I personally would choose the name isKnownIdentical or something similar because whether it returns true or false depends on implementation details of the type and it can easily provide unreliable and/or unexpected results. For instance because of the inline small string representation, this produces two identical strings:
let x = "a" + "b"
let y = "a" + "b"
x._isIdentical(to: y) // true
whereas the same operation with strings slightly longer may or may not produce identical strings:
let x = "aaaaaaaa" + "bbbbbbbb"
let y = "aaaaaaaa" + "bbbbbbbb"
x._isIdentical(to: y) // true or false, depending on optimization level
There’s no documented logic for this difference: whether the two strings are identical or not depends on internal implementation details of the type and compiler optimizations. Perhaps a future version of the standard library will produce different results, or a different version of the compiler, different constraints on the optimizer, and probably it’s already different for other architectures. If this identical check cannot have predictable semantics, this uncertainty should be reflected in the name. Using isKnown* helps portray the uncertainty, just like isKnownUniquelyReferenced which is influenced by similar factors.
Personally I’d tend to implement this with a standalone function doing a dumb bitwise comparison of the two value’s representations and tolerate the occasional false negatives when there’s a difference in padding bits. No need to add functions to every type, or for a protocol, and it works with every type out of the box. It keeps things simple… but I’ll admit I haven’t checked how often that would yield false negatives.
I find the name isKnownIdentical pretty confusing.
a.isKnownIdentical (to: b)
It seems to be saying that a is identical to b because we have done the check before and stored the result, and we made the decision based on that result?
As the title of the proposal strongly emphasizes the rapidness of the check, why not make this explicit in the function's name:
a.isFastIdentical (to: b)
a.isQuickyIdentical (to: b)
a.isSwiftlyIdentical (to: b)
Not having this named by a protocol is a mistake in my opinion. That is almost always true. There are just too many cases where you want to express some requirement or provide an extension where being able to name the constraint makes life much easier. It also lets types implement conditional conformance when they can and want to pass-through this support to their contents without unconditionally having to make a promise they can’t really keep.
The protocol also serves a documentary function: It can be the canonical place we hang all the exposition about what this really means, how it should be used, and what the axioms are - rather than smearing or duplicating that across a bunch of disparate concrete method signatures on specific types.
I’d also suggest some editing of the exposition text. A lot of words are written that repeat the same thing slightly differently. I don’t blame the proposal author - good documentation is very difficult. I would say the protocol should explain:
What it means to adopt the protocol and provide this method.
The axioms that must be preserved to adopt it.
WHY a type should adopt it (or not)
WHY a client would want to use this feature (or not)

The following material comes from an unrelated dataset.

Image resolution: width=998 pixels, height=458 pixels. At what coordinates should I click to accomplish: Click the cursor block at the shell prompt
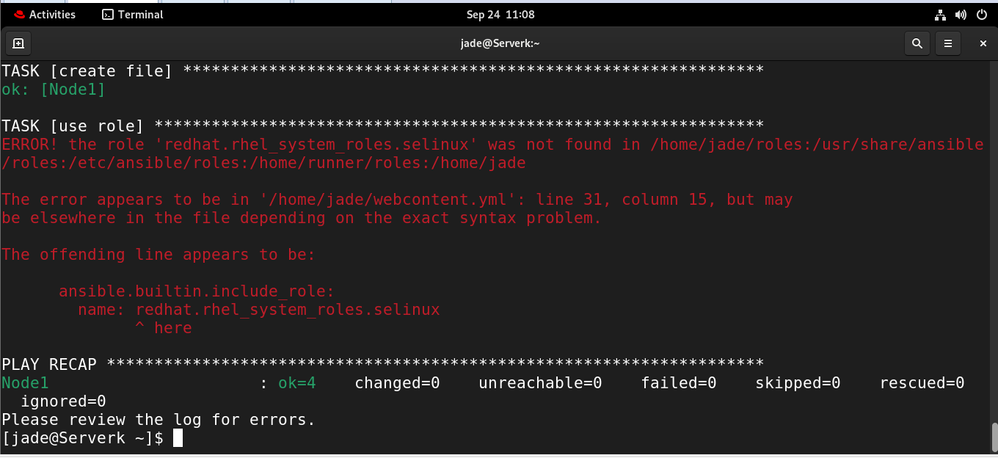click(x=177, y=438)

Don’t bury the lede. Instead of
Returns a boolean value indicating whether this array is identical to `other`.
say
Returns a boolean value indicating whether this array is identical to other without paying the full cost of actually comparing self with other. This is primary useful for optimized algorithms that rely on equality checking to speed up an operation but the equality checking itself can negate that performance improvement. Most normal types should not need to adopt this and should instead rely on Equatable.
As an example type that use a uniquely referenced buffer to store their contents could check if the buffers point at the same memory address (see isKnownUniquelyReferenced).
There in the first paragraph we now give all the important details:
What this does
Why someone would want to do this
But you probably don’t want to do this.
The second paragraph gives us a very concrete idea of how you might do this and having a very concrete context really helps humans understand abstract concepts. When all you have is the abstract it is much more difficult to grasp the concept in a useful way.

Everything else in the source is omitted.